This chapter is from the book

Chapter objectives:

  • Define business analytics.
  • Explain the relationship of analytics and business intelligence to the subject of business analytics.
  • Describe the three steps of the business analytics process.
  • Describe four data classification measurement scales.
  • Explain the relationship of the business analytics process with the organization decision-making process.

1.1 Terminology

Business analytics begins with a data set (a simple collection of data or a data file) or commonly with a database (a collection of data files that contain information on people, locations, and so on). As databases grow, they need to be stored somewhere. Technologies such as computer clouds (hardware and software used for data remote storage, retrieval, and computational functions) and data warehousing (a collection of databases used for reporting and data analysis) store data. Database storage areas have become so large that a new term was devised to describe them. Big data describes the collection of data sets that are so large and complex that software systems are hardly able to process them (Isson and Harriott, 2013, pp. 57–61). Isson and Harriott (2013, p. 61) define little data as anything that is not big data. Little data describes the smaller data segments or files that help individual businesses keep track of customers. As a means of sorting through data to find useful information, the application of analytics has found new purpose.

Three terms in business literature are often related to one another: analytics, business analytics, and business intelligence. Analytics can be defined as a process that involves the use of statistical techniques (measures of central tendency, graphs, and so on), information system software (data mining, sorting routines), and operations research methodologies (linear programming) to explore, visualize, discover, and communicate patterns or trends in data. Simply, analytics converts data into useful information. Analytics is an older term commonly applied to all disciplines, not just business. A typical example of the use of analytics is the weather measurements collected and converted into statistics, which in turn predict weather patterns.

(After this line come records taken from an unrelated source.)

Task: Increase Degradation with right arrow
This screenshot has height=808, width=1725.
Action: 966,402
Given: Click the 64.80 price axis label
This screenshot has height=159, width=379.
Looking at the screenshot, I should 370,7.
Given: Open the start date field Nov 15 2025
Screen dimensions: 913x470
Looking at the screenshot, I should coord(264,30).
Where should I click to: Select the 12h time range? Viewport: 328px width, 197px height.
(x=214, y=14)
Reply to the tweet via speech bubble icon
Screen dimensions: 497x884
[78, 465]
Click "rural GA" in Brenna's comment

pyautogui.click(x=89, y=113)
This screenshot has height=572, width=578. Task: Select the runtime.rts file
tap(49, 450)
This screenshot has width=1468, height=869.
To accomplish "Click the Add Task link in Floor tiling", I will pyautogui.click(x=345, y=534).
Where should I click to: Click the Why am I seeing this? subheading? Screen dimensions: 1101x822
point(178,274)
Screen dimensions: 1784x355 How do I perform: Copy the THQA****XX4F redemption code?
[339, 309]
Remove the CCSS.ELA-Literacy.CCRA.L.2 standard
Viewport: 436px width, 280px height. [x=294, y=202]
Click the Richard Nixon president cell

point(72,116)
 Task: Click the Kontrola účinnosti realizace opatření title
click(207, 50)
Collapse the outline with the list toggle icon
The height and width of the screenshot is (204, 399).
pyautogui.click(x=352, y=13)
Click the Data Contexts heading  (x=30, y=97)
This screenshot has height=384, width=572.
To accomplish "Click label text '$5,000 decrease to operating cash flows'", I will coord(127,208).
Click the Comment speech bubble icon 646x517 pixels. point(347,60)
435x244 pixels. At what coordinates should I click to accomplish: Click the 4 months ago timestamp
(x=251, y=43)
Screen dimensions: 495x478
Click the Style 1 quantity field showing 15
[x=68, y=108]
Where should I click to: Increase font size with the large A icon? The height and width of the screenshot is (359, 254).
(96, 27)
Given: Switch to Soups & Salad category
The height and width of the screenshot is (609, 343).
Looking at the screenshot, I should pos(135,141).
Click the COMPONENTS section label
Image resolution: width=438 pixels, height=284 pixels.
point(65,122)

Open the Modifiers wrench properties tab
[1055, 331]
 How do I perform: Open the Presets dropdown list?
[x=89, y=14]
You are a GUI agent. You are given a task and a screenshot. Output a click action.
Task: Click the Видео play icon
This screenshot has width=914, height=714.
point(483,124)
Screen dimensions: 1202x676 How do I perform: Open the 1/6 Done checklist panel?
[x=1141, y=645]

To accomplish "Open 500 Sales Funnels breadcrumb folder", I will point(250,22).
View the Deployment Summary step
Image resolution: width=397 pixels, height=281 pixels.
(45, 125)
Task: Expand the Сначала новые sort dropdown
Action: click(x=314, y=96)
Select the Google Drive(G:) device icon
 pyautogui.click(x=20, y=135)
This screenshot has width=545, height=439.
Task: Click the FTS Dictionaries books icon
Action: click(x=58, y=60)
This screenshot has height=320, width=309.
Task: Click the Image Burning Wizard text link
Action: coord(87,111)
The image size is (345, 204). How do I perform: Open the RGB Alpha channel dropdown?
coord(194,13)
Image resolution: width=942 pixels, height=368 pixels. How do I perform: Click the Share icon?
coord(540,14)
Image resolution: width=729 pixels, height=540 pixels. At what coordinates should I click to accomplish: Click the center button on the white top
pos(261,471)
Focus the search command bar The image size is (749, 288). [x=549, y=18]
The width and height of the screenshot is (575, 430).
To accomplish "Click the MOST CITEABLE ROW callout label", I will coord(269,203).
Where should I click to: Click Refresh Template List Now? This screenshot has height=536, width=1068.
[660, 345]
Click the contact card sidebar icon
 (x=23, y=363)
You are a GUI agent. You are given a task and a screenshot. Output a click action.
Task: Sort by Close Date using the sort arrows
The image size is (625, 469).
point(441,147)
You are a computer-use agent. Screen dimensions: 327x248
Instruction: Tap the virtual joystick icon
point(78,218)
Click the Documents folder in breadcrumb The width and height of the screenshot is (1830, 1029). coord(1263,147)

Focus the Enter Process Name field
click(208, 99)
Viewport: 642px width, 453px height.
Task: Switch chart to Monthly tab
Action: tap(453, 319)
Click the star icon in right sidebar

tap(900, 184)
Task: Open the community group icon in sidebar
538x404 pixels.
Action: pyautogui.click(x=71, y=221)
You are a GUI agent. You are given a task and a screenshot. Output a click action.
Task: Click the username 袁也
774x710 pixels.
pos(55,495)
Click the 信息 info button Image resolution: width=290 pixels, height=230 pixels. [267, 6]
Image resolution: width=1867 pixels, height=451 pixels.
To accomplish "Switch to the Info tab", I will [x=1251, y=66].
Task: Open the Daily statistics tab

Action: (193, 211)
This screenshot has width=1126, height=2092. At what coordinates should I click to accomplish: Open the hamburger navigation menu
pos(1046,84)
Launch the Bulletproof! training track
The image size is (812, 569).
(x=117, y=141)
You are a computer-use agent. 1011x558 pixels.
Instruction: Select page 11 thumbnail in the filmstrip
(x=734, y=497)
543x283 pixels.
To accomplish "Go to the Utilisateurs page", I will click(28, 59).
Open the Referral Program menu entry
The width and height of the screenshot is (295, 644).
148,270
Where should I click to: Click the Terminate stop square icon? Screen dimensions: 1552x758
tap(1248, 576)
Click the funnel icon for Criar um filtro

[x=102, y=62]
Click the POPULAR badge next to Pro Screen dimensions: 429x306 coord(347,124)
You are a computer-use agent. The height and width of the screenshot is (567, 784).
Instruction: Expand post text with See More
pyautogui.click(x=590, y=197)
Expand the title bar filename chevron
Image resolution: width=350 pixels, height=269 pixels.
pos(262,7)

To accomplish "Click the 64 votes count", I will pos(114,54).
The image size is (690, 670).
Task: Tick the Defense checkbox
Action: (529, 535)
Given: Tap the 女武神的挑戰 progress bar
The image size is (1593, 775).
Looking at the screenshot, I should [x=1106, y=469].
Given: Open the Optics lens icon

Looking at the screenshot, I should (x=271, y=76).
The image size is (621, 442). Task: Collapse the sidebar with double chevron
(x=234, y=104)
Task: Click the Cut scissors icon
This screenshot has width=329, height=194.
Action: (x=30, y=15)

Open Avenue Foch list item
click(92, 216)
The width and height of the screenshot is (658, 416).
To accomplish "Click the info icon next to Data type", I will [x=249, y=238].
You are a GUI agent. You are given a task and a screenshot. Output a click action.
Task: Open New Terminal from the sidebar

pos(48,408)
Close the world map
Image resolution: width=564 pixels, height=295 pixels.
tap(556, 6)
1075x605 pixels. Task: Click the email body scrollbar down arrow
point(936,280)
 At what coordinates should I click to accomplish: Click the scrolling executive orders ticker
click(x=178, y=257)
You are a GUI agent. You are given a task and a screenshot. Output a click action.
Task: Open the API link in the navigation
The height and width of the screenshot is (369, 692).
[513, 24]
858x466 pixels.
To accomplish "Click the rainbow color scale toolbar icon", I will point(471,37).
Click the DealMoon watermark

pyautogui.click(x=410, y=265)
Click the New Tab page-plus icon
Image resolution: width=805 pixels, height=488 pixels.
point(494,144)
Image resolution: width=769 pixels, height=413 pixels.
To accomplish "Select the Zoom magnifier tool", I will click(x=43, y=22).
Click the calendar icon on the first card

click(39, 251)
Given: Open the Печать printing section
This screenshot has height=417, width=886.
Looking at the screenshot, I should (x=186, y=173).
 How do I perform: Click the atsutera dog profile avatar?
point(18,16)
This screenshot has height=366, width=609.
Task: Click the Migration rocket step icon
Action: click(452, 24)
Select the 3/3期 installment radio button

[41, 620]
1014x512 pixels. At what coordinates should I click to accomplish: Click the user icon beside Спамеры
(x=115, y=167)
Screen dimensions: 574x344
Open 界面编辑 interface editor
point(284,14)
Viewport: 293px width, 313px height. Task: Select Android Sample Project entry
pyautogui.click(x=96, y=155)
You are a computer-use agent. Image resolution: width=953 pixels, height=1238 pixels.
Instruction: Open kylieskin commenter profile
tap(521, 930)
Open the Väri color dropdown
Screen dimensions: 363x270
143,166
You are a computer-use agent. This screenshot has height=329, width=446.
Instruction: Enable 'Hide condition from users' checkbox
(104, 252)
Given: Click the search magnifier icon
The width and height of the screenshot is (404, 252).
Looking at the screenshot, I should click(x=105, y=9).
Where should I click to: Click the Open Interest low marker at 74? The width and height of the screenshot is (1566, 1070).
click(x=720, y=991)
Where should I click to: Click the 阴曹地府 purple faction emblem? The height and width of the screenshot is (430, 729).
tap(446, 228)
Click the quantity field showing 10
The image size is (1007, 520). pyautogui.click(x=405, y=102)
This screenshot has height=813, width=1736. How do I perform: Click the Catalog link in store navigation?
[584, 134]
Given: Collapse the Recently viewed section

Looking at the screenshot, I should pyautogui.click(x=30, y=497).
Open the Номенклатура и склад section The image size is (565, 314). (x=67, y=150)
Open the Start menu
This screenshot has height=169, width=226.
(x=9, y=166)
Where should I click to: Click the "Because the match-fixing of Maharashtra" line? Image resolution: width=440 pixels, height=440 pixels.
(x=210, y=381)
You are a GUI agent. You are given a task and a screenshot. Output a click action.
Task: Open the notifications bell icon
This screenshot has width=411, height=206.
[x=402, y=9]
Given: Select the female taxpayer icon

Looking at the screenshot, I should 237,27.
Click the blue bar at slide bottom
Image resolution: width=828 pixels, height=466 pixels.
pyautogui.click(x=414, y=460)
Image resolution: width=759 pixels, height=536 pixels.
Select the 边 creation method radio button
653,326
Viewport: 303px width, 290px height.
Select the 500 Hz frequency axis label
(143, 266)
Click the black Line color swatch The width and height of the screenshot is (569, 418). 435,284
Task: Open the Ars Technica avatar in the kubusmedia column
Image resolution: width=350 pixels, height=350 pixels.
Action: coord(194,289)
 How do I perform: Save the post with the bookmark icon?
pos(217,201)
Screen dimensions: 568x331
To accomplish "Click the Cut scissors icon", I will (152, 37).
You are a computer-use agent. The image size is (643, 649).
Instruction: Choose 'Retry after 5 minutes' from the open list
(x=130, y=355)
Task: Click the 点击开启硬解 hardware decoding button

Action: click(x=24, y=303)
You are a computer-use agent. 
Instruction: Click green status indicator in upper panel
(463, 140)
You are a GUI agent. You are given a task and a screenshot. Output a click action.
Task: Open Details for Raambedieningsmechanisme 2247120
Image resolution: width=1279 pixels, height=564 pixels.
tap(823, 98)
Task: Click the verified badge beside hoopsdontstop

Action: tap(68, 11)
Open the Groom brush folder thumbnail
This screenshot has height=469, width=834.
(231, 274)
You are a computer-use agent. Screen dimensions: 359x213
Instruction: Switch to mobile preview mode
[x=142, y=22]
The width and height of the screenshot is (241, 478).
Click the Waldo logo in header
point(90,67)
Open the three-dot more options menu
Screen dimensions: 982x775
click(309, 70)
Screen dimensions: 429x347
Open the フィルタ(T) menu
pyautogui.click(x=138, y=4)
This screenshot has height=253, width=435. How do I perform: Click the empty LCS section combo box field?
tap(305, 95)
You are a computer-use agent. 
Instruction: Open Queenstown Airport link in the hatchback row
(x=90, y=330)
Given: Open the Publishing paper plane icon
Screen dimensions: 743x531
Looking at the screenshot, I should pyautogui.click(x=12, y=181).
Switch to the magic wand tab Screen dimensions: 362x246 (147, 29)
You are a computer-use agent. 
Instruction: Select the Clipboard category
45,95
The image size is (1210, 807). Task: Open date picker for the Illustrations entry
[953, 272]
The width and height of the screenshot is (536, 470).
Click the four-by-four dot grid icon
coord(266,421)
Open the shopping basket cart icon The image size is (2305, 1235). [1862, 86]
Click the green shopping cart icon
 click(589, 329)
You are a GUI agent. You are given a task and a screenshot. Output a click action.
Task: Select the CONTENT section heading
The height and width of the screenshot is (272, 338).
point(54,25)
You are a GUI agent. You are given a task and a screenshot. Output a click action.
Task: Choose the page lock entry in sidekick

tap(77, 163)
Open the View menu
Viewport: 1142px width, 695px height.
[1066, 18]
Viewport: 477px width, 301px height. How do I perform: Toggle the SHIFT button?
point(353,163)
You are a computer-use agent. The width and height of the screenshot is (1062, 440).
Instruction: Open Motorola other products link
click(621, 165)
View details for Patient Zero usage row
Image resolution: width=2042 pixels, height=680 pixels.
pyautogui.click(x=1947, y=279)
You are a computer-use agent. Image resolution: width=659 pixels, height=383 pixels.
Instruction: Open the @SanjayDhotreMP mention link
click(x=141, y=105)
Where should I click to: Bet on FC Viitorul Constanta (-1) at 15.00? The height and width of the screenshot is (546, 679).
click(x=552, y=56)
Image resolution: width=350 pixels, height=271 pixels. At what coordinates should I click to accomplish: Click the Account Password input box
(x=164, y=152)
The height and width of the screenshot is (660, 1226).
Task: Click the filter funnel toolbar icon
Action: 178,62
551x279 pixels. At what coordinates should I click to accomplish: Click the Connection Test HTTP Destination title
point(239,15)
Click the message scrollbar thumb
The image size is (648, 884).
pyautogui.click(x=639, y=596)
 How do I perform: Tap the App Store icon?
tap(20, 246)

There are many types of analytics, and there is a need to organize these types to understand their uses. We will adopt the three categories (descriptive, predictive, and prescriptive) that the Institute of Operations Research and Management Sciences (INFORMS) organization (www.informs.org) suggests for grouping the types of analytics (see Table 1.1). These types of analytics can be viewed independently. For example, some firms may only use descriptive analytics to provide information on decisions they face. Others may use a combination of analytic types to glean insightful information needed to plan and make decisions.

Table 1.1 Types of Analytics

Type of Analytics

Definition

Descriptive

The application of simple statistical techniques that describe what is contained in a data set or database. Example: An age bar chart is used to depict retail shoppers for a department store that wants to target advertising to customers by age.

Predictive

An application of advanced statistical, information software, or operations research methods to identify predictive variables and build predictive models to identify trends and relationships not readily observed in a descriptive analysis. Example: Multiple regression is used to show the relationship (or lack of relationship) between age, weight, and exercise on diet food sales. Knowing that relationships exist helps explain why one set of independent variables influences dependent variables such as business performance.

Prescriptive

An application of decision science, management science, and operations research methodologies (applied mathematical techniques) to make best use of allocable resources. Example: A department store has a limited advertising budget to target customers. Linear programming models can be used to optimally allocate the budget to various advertising media.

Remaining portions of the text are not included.